Adjusting susceptibilities of C57BL/6 mice to orthoflaviviruses for evaluation of antiviral drugs by altering the levels of interferon alpha/beta receptor function

Abstract

The purpose of this study was to optimize the infectivity of four different orthoflaviviruses in mice for evaluating antiviral drugs by using wild-type mice with intact interferon responses, type 1 interferon alpha/beta receptor knockout mice, or by injecting wild type C57BL/6 mice with varying doses of anti-type 1 interferon receptor antibody (MAR1-5A3) to optimize the infectivity and lethality.

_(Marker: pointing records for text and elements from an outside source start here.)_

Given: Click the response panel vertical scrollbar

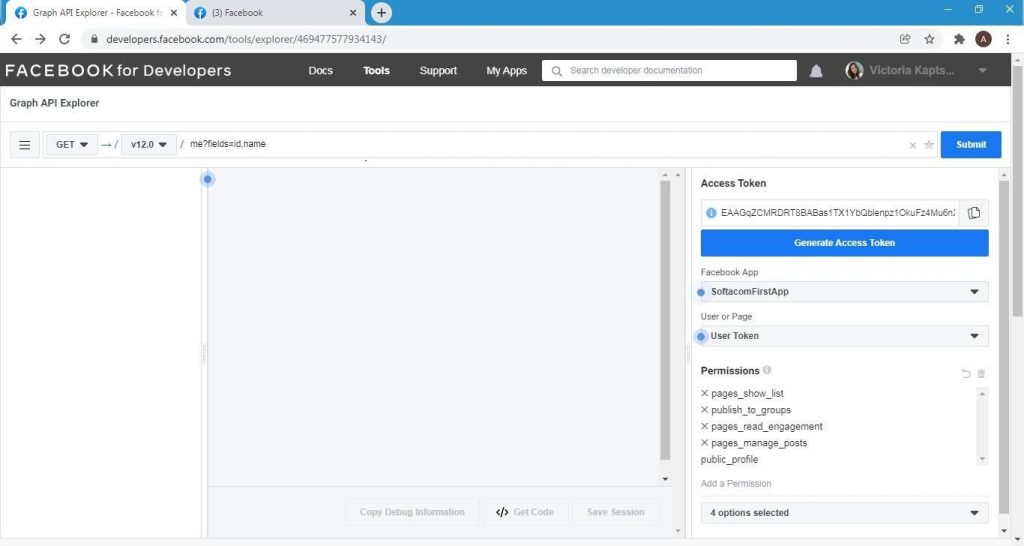Looking at the screenshot, I should (x=665, y=320).
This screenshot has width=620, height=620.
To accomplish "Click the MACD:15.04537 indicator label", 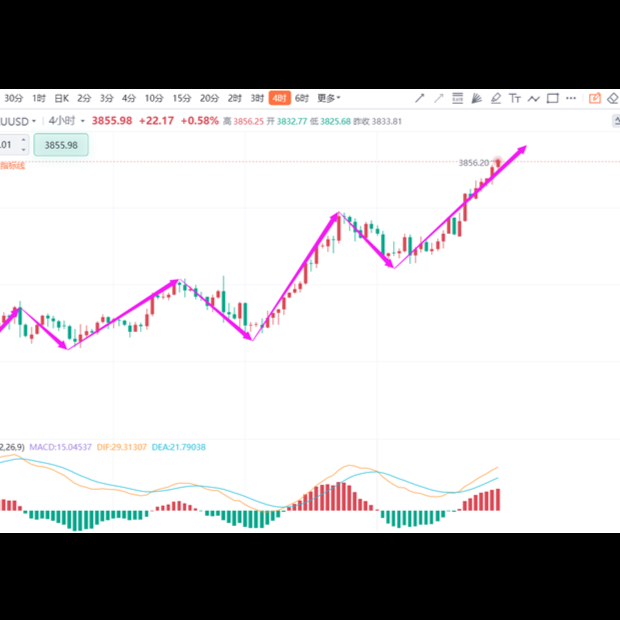I will click(61, 447).
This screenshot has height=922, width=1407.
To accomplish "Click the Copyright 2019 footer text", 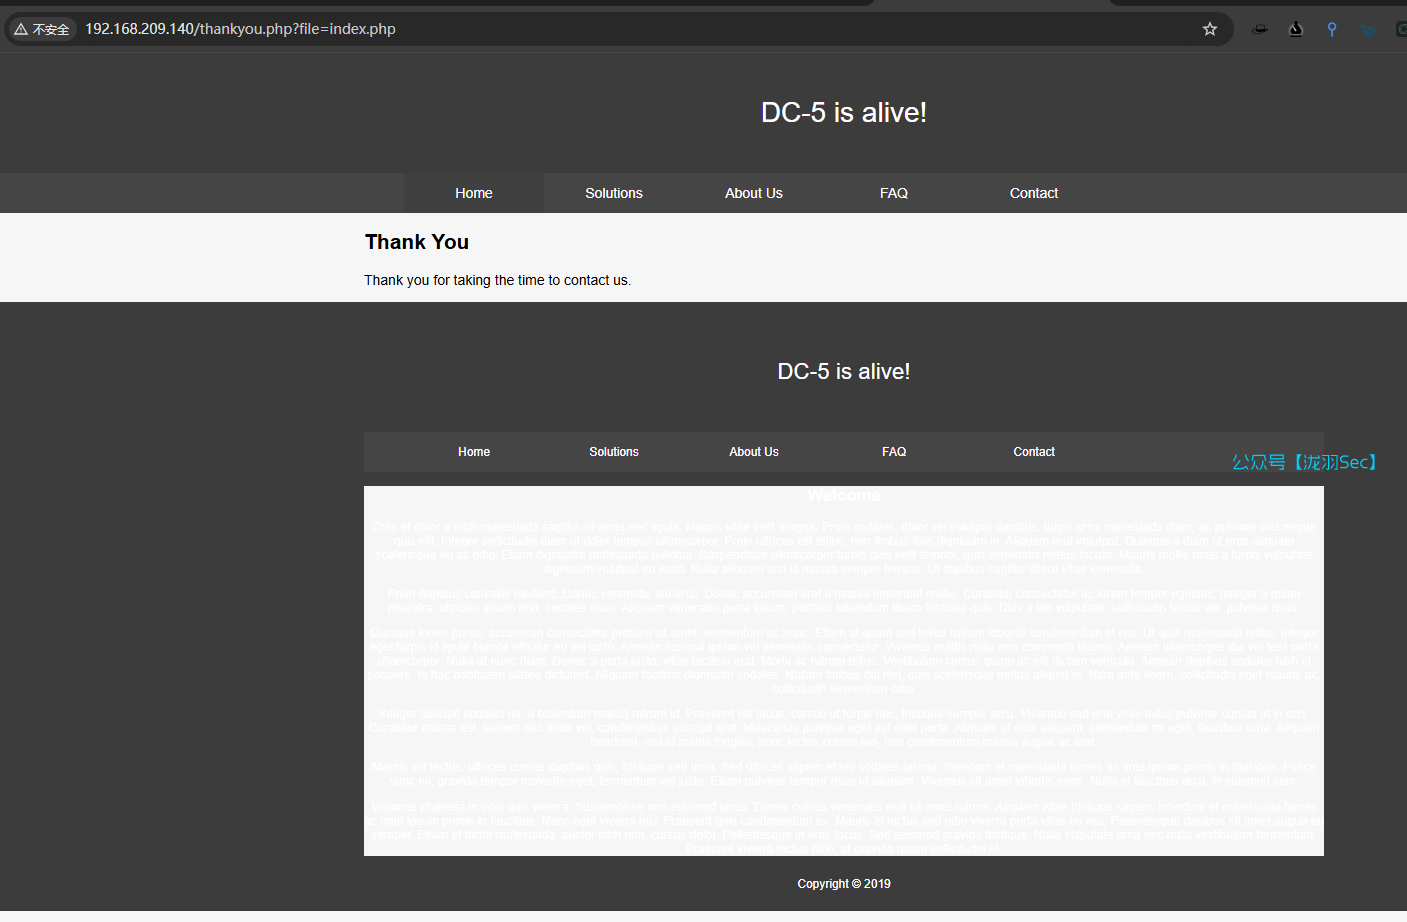I will (x=844, y=884).
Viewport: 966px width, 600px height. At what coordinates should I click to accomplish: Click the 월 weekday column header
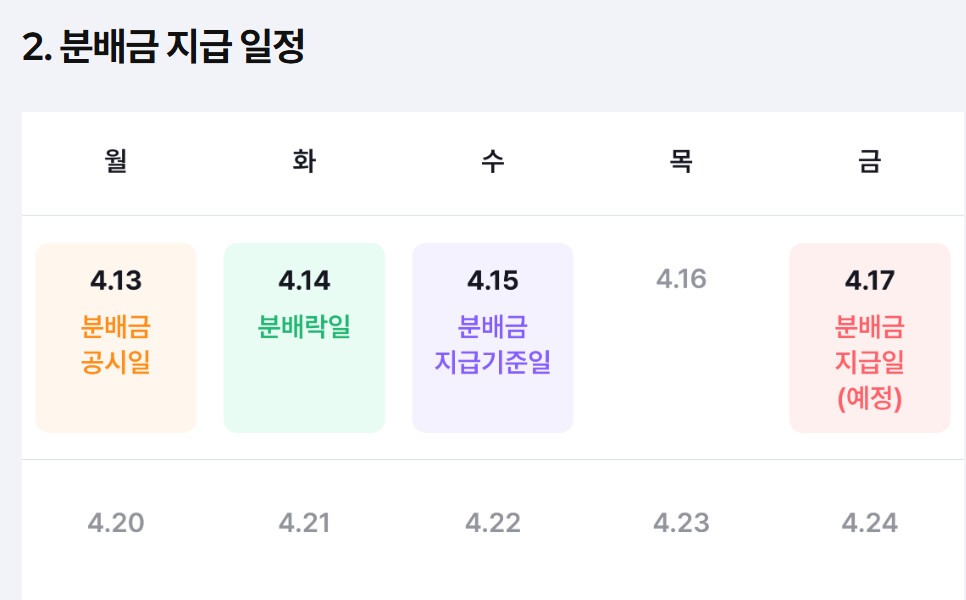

West Nile virus productively infected wild-type C57BL/6 mice to cause lethality, whereas Usutu virus required a complete absence of type 1 interferon receptor function. Deer tick virus (lineage 2 Powassan virus) and Japanese encephalitis viruses required a dampening of type 1 interferon responses by adjusting the doses of MAR1-5A3 antibody injections. Challenge dose-responsive mortality, weight loss, and viral titers of these two viruses were observed if the type 1 interferon responses were dampened with MAR1-5A3. Conversely, without MAR1-5A3 injections, these disease phenotypes were not viral challenge dose-responsive. From these different interferon-responsive models, the appropriate lethality was identified to determine that 7-deaza-2’-C-methyladenosine has high efficacy for West Nile and Usutu viruses, and low efficacy for deer tick and Japanese encephalitis viruses.